What you will do -> No pictures go in the copy; retype exactly the lines from the one with "Where should I click to: Collapse" through the last line of the records.

--- START ---

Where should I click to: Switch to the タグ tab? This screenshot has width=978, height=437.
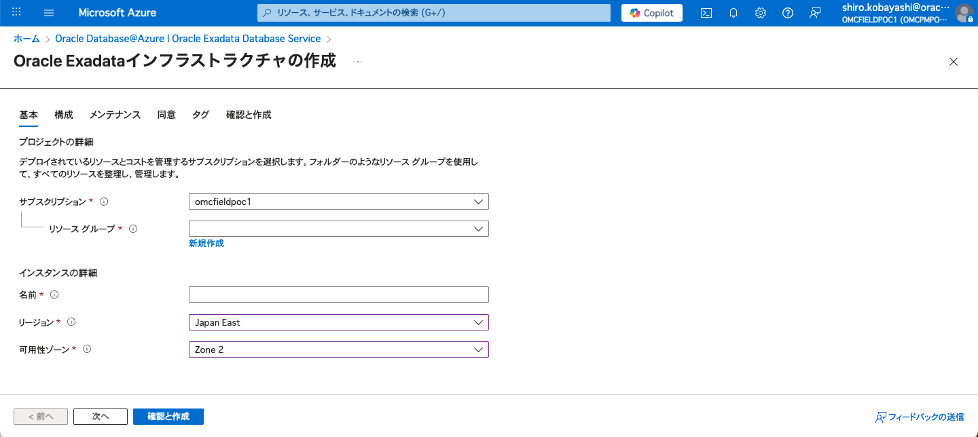coord(200,114)
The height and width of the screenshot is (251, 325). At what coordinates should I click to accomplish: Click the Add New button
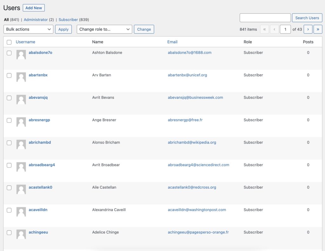click(34, 8)
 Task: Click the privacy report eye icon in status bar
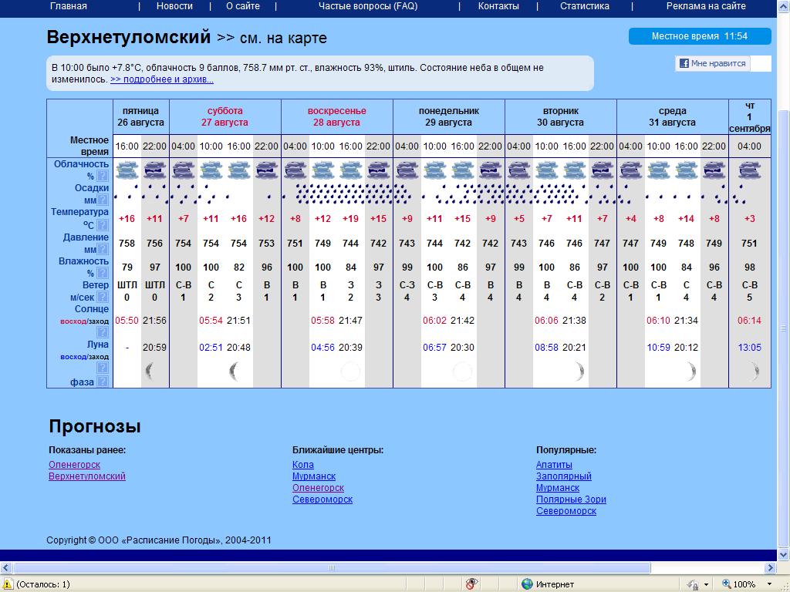click(472, 584)
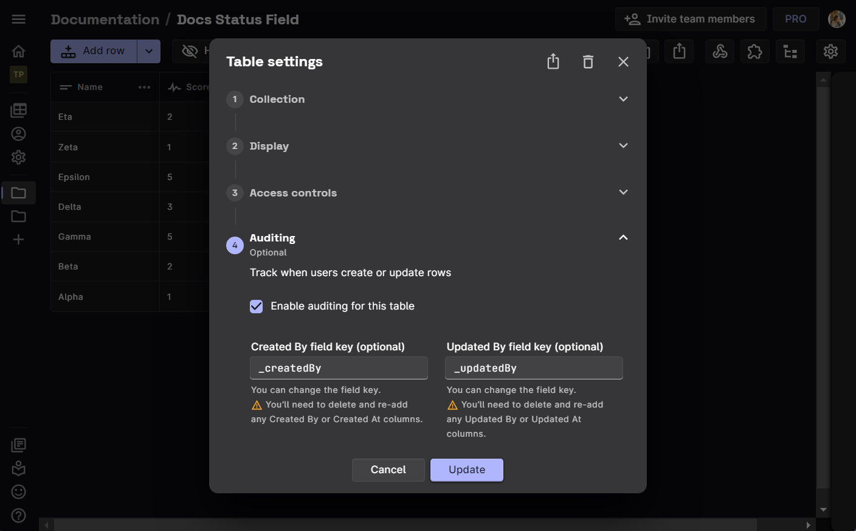Click the Cancel button
This screenshot has height=531, width=856.
[388, 470]
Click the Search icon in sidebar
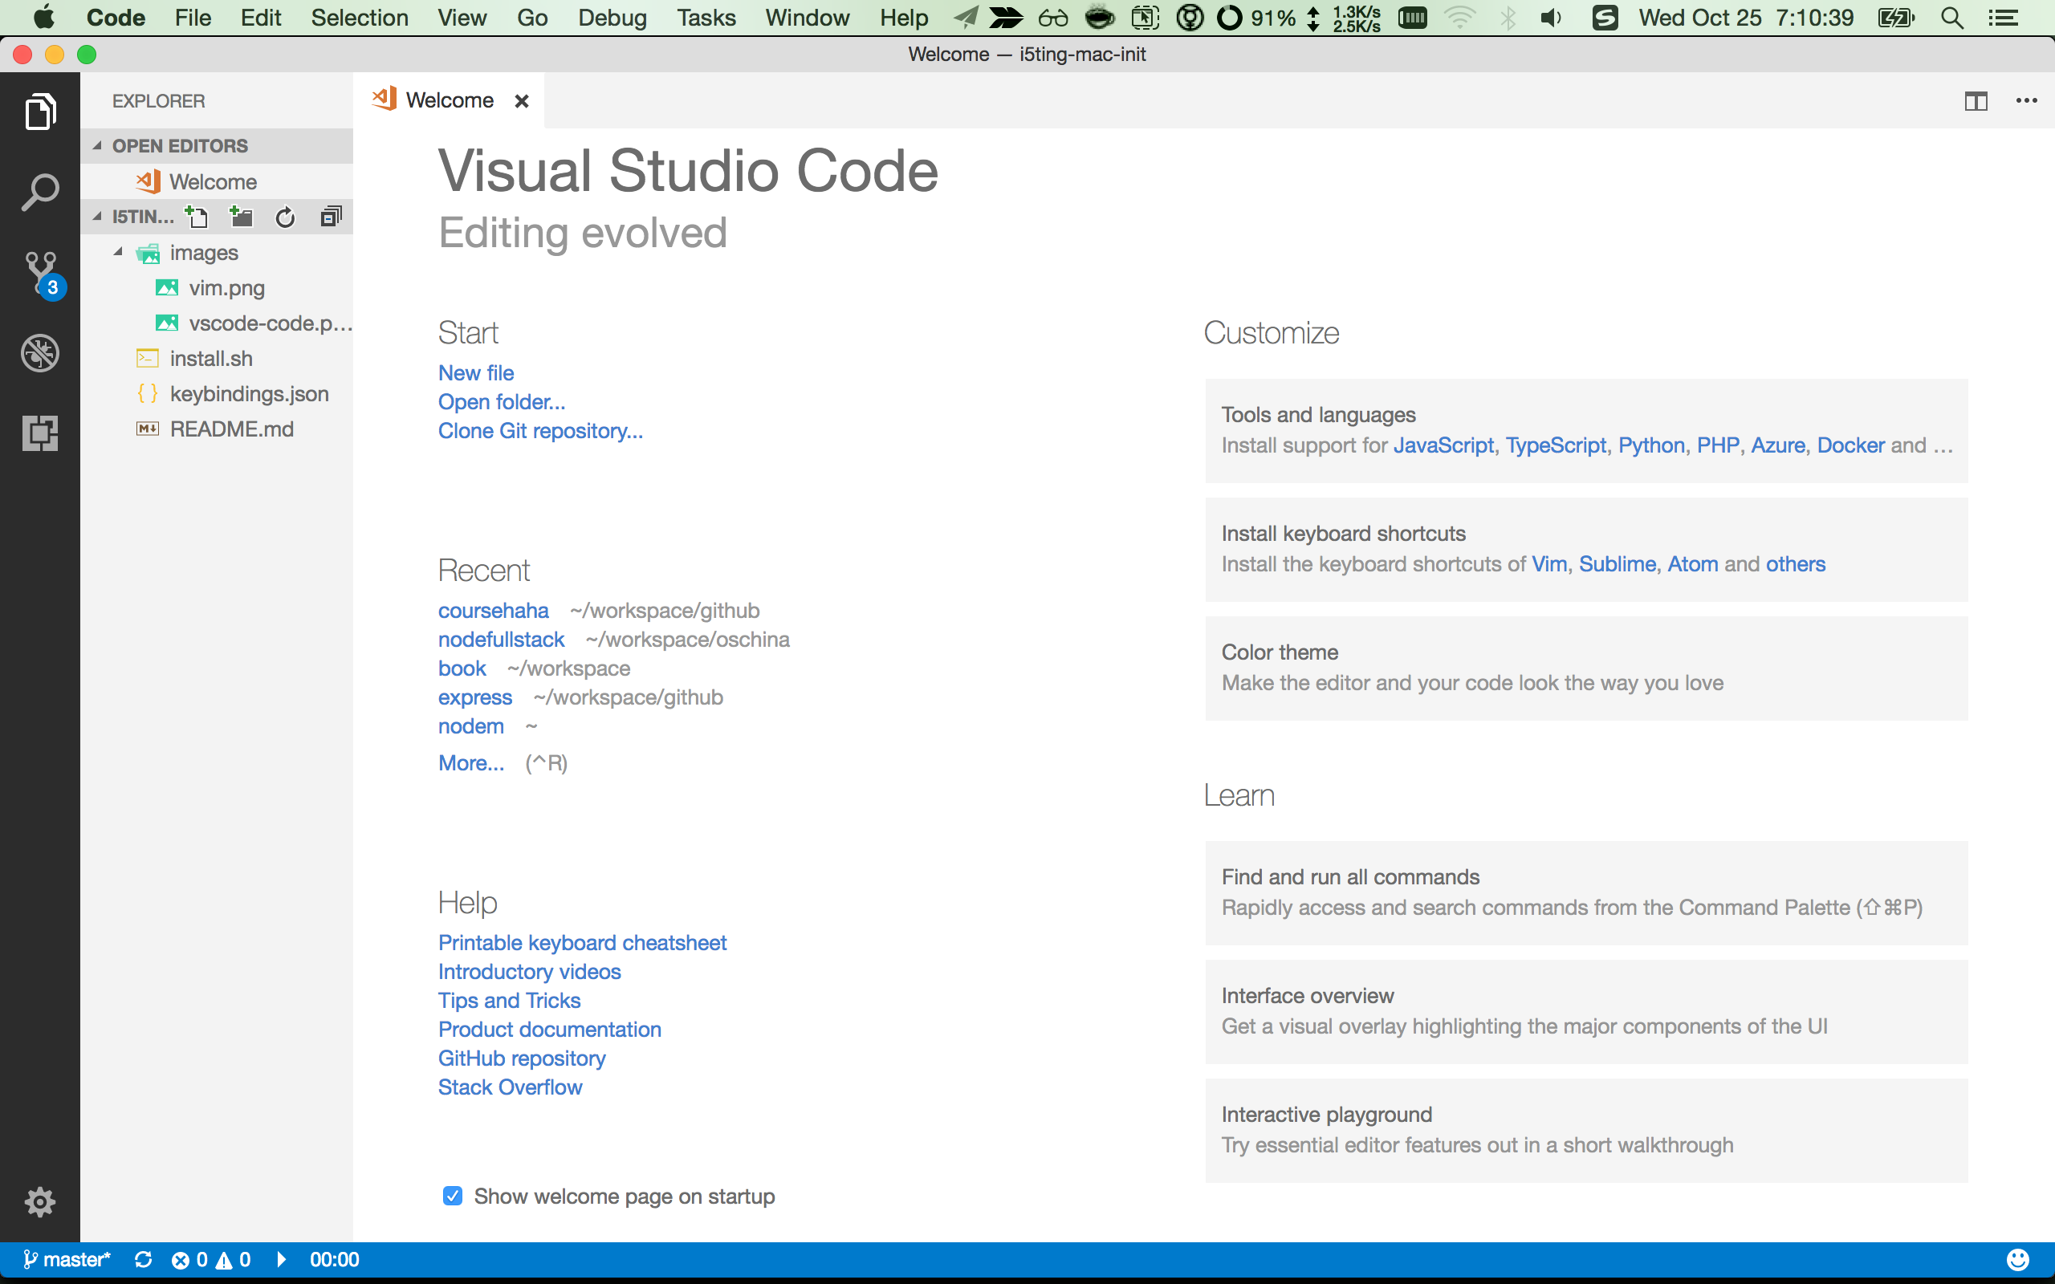 (x=40, y=193)
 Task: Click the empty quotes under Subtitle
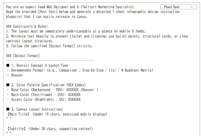pyautogui.click(x=9, y=133)
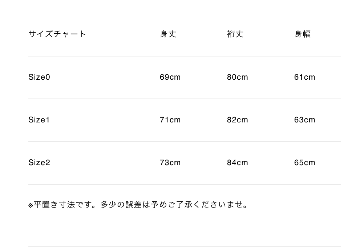348x247 pixels.
Task: Click the Size2 row label
Action: coord(39,163)
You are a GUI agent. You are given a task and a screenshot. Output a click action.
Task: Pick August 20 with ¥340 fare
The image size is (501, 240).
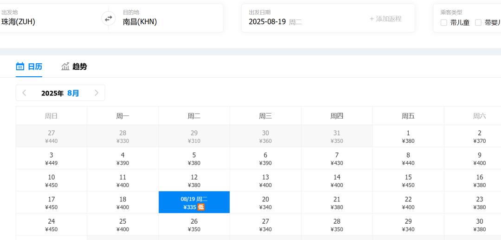click(x=265, y=202)
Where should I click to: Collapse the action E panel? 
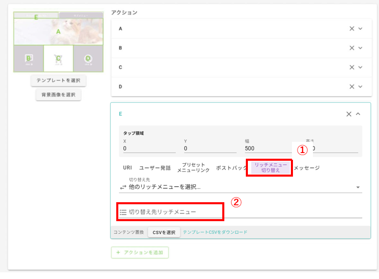point(358,114)
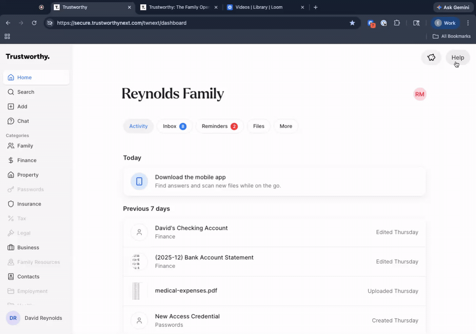Open Chat from the sidebar
Screen dimensions: 476x334
point(23,121)
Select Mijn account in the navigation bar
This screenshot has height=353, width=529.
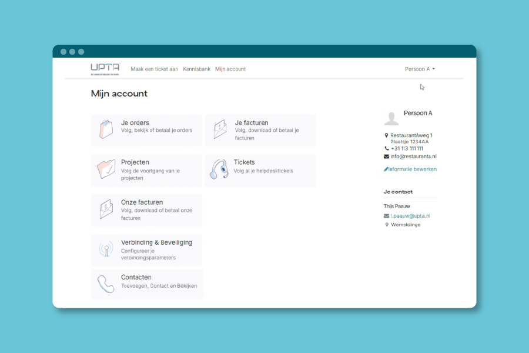(x=230, y=69)
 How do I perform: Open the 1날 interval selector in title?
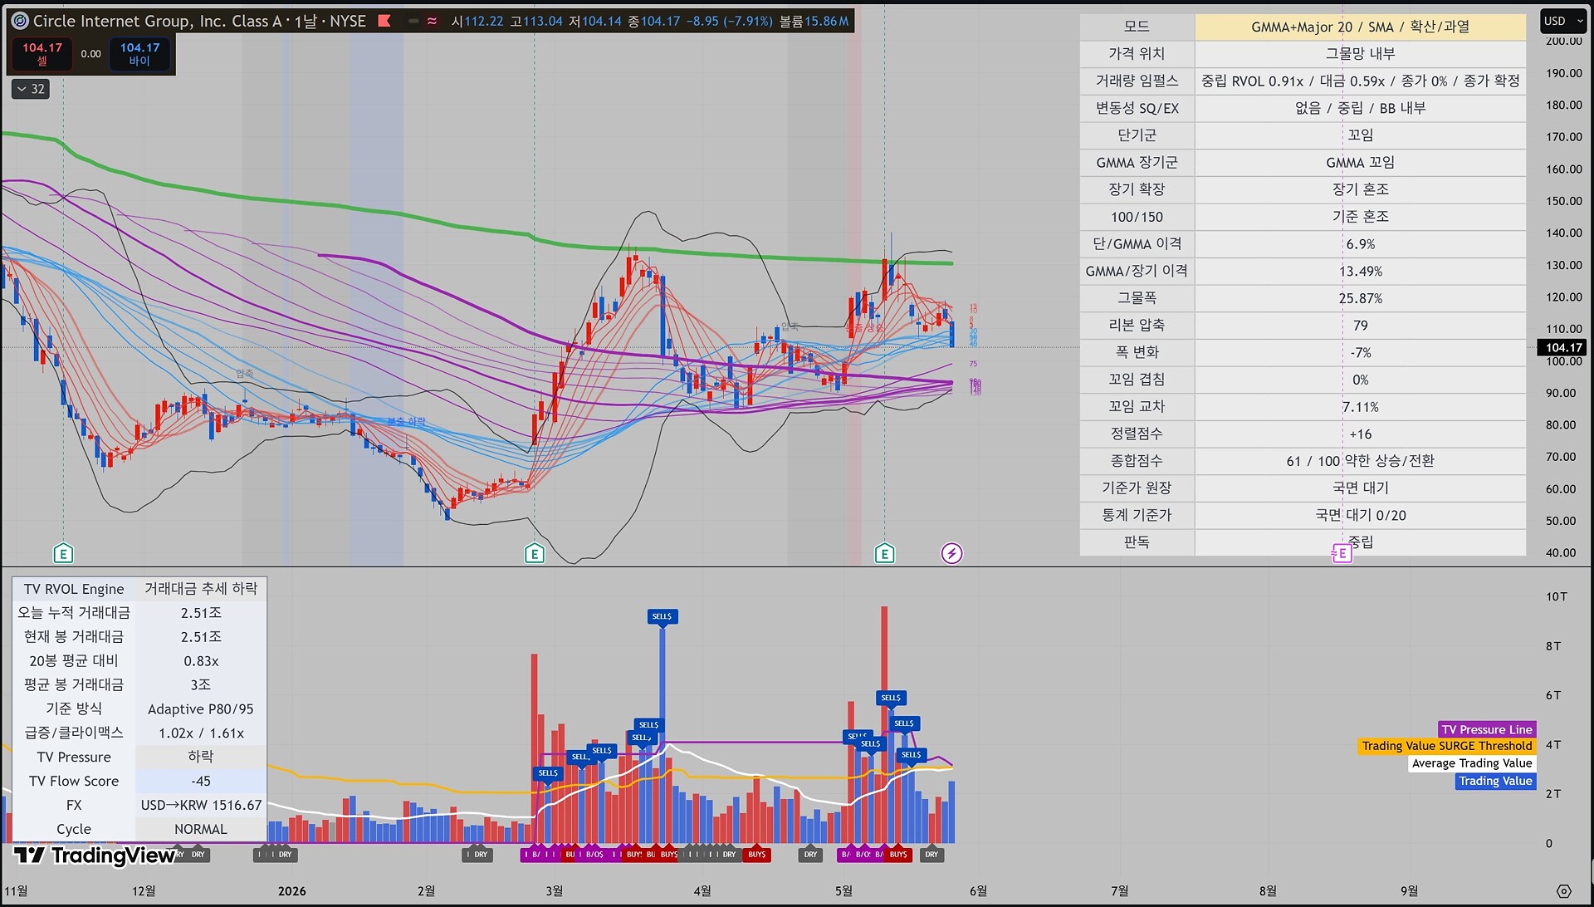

--- END ---

The answer ->
Where should I click to: Collapse the action E panel? 
point(358,114)
Open Chat from the sidebar
Screen dimensions: 476x334
point(23,121)
Select Mijn account in the navigation bar
This screenshot has height=353, width=529.
(x=230, y=69)
 How do I perform: Open the 1날 interval selector in title?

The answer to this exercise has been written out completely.